**Data provided**
◆ ◆ ◆ ◆ ◆ ◆ ◆

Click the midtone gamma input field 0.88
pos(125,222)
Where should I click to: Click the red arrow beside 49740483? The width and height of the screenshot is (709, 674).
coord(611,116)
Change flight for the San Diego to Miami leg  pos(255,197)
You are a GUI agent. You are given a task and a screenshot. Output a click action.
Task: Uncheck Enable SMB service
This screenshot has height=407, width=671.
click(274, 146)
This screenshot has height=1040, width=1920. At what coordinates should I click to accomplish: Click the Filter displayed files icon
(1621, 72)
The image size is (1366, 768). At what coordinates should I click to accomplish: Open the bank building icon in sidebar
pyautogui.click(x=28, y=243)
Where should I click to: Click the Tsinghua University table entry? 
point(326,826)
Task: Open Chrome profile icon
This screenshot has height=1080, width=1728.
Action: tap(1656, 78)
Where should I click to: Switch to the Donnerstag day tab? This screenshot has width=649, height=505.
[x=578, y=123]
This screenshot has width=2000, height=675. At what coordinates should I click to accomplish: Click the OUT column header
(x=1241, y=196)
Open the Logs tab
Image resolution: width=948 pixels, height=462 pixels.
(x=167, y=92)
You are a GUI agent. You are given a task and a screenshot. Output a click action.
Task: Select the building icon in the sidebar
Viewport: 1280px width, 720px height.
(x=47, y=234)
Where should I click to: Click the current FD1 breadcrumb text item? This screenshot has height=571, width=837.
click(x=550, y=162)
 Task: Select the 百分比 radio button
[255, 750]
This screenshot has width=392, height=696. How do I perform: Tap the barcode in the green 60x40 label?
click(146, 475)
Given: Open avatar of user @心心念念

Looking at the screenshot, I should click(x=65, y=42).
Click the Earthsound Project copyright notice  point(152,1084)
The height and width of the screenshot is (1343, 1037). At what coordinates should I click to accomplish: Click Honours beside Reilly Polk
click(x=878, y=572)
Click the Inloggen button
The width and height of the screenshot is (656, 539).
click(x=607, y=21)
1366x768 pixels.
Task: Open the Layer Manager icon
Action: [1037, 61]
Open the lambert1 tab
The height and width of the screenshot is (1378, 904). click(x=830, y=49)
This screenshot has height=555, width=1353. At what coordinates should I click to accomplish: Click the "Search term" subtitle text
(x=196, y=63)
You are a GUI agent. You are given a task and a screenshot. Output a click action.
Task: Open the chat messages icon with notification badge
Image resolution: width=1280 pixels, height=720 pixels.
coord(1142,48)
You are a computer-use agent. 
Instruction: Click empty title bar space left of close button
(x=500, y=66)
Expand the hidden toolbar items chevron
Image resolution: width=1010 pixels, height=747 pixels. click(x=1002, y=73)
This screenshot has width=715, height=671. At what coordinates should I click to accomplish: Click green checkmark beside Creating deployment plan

◆ ◆ ◆ ◆ ◆ ◆ ◆

**Problem details**
Up to and including the final line of the data above, please copy every line exactly, starting from the one that contains "Expand the hidden toolbar items chevron".

**Solution for this task**
Expand the hidden toolbar items chevron
Image resolution: width=1010 pixels, height=747 pixels. click(x=1002, y=73)
This screenshot has width=715, height=671. At what coordinates should I click to accomplish: Click green checkmark beside Creating deployment plan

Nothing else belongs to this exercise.